### Tasks to perform
1 > Put this sentence from the essay on Leibniz and identical objects below into Spanish: "Massive stars are the seeds of black holes."
2 > Extend the essay on Leibniz and black holes below, picking up right after its final sentence.

To the above question, the 17th and 18th-century polymath Gottfried Wilhelm Leibniz answered: No, it is not possible. He didn’t see how two macroscopic objects could logically or metaphysically share all their characteristics while still being independent. He believed that no two things in the universe can be distinct objects while still having all the same properties. Perfect similarity is metaphysically impossible. But does this make sense?
Leibniz was a brilliant thinker. The French philosopher Diderot likened him to Plato, writing, “…perhaps never has a man read as much, studied as much, meditated more, and written more than Leibniz” (Oeuvres Complètes). This praise is underscored by the fact that Leibniz invented calculus at the same time as Isaac Newton — Newton simply beat him to the press and received all the credit!
However, genius often comes with quirks and eccentricity. Leibniz believed, for example, that this world is ‘the best of all possible worlds,’ a theodicy grilled by Voltaire in Candide, and that the universe’s true building blocks are not atoms but monads — immaterial, soul-like entities that create the illusion of reality. Strange.
You can’t have brilliance without a bit of madness.
For this reason, let’s set aside Leibniz’s sketchy metaphysics and theology in favor of his logic of identity — controversial and interesting enough as it is. Regarding identity, Leibniz says that if two objects have all the same properties, they are identical and cannot be two separate objects. This is called the Identity of Indiscernibles, and it might seem like an intuitive statement; however, it is actually the inverse of this principle that is uncontroversial and intuitive.
There is in fact a difference between, “if two objects share all of their properties, they are identical” and “two identical objects must share all of their properties”. The former is the Identity of Indiscernibles, and the latter is the Indiscernibility of Identicals. This is why people hate philosophy!
The Indiscernibility of Identicals is a logical necessity, so few philosophers dispute it. What we’re interested in is the Identity of Indiscernibles: if two objects share all their properties, then they are identical and cannot be two separate objects.
Can two identical objects be distinct?
Let’s investigate this with an example: take two tennis balls made by the same company at the same time. To a tennis player, these two balls seem identical. They serve the same purpose: bounce and be yellow. Even tennis balls from the same factory are unique because, for example, their atomic structures differ; they are not the same ball. According to Leibniz, if they were the same, down to atomic structure, they would have to be the same ball. His idea boils down to this: no two objects can share all their properties and still be separate.
But there is one instance where identicalness might be possible: black holes.
In his book, The Mathematical Theory of Black Holes, the Nobel prize-winning astrophysicist Chandrasekhar wrote, “The black holes of nature are the most perfect macroscopic objects there are in the universe: the only elements in their construction are our concepts of space and time.” To understand why Chandrasekhar said this and how it relates to identity, we must first understand what black holes are and where they come from.
Massive stars are the seeds of black holes. These stars come to be in stellar nurseries like the Orion Nebula: giant clouds of gas and dust found in the colorful spiral arms of galaxies. Gravity — the same force that keeps our feet on the ground — can make denser pockets of the clouds collapse in on themselves. This collapse causes the gas to become dense, heat up, and spin — until eventually there is enough energy to ignite nuclear fusion.

### Extracted material
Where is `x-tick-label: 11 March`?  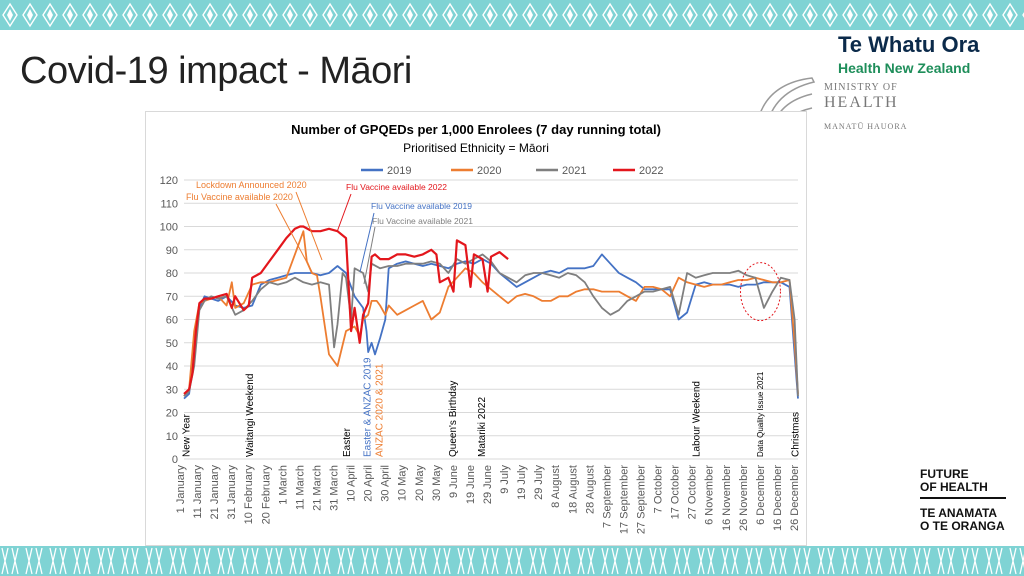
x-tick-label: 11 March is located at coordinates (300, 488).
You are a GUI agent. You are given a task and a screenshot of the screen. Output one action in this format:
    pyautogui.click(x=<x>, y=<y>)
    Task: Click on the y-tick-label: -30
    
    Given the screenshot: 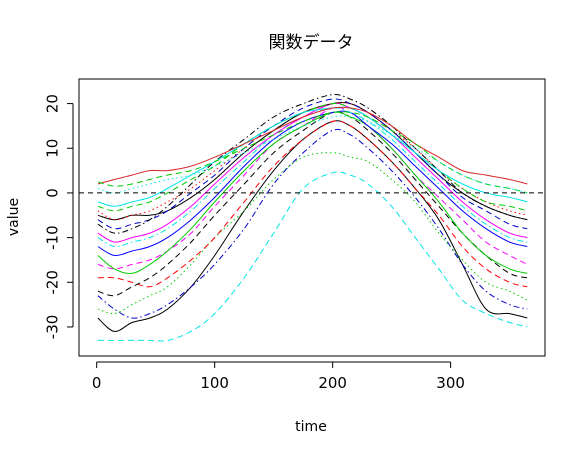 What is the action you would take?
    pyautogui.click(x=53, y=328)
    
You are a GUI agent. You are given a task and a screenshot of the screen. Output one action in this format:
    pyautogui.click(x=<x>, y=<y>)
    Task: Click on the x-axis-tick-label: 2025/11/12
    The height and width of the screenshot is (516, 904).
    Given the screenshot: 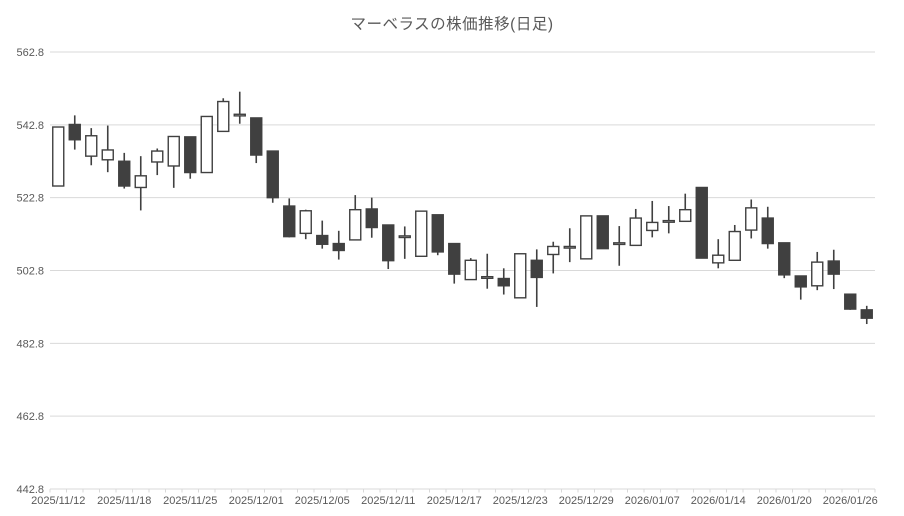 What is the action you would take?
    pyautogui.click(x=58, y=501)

### Answers to the exercises
1 > Las estrellas masivas son las semillas de los agujeros negros.

2 >
This is the engine of the star: smashing lighter elements like hydrogen and helium together to create larger elements like carbon and oxygen, producing quite a lot of energy. Fusion is what keeps the star going for millions or billions of years — but not forever.
Eventually, the massive star will run out of fuel, and when it does, it will begin to puff out its outer layers to become a red supergiant. Because these stars are so massive, gravity will take over and the star will collapse and explode. This is called a supernova.
Supernovae are some of the most energetic events in the universe, and they are how elements heavier than iron are made — including precious metals that humans have killed and died for, like gold and silver. If a star is massive enough, the intense energy from this explosion leads to the formation of black holes. This explosion rips a hole in spacetime, as the stellar core collapses into an infinitesimal singularity.
When black holes form, the history of their formation is lost and all that is left behind is the pit in spacetime. All that exists is spacetime and the hole that has been torn into it; any trace of the previous star’s characteristics is erased. You might see where this is going…
This is why Chandrasekhar said black holes are perfect: they are remarkably simple, as their only ingredient is spacetime. Everything else is lost forever behind the event horizon — the point at which the escape speed is greater than the speed of light. All data is lost…except for three things.
The No-Hair Theorem states that a stationary black hole can be completely described using only three characteristics: mass, electric charge, and angular momentum. Unlike normal objects, black holes have no internal complexity; their entire identity is wrapped up in those three measurements. A tennis ball is orders of magnitude more complicated than a black hole. Perplexing.
Because of the relative simplicity of black holes, to create identical but discernible black holes — against what Leibniz would think is possible — you would only need to match three properties…right?
Well, there’s one thing we forgot: spacetime coordinates. For two black holes to be truly identical, they would need to share all the same properties — including the same location in time and space. This is part of why Leibniz thought true identicalness was impossible: it involved the same position in time and space, which would make two identical objects one.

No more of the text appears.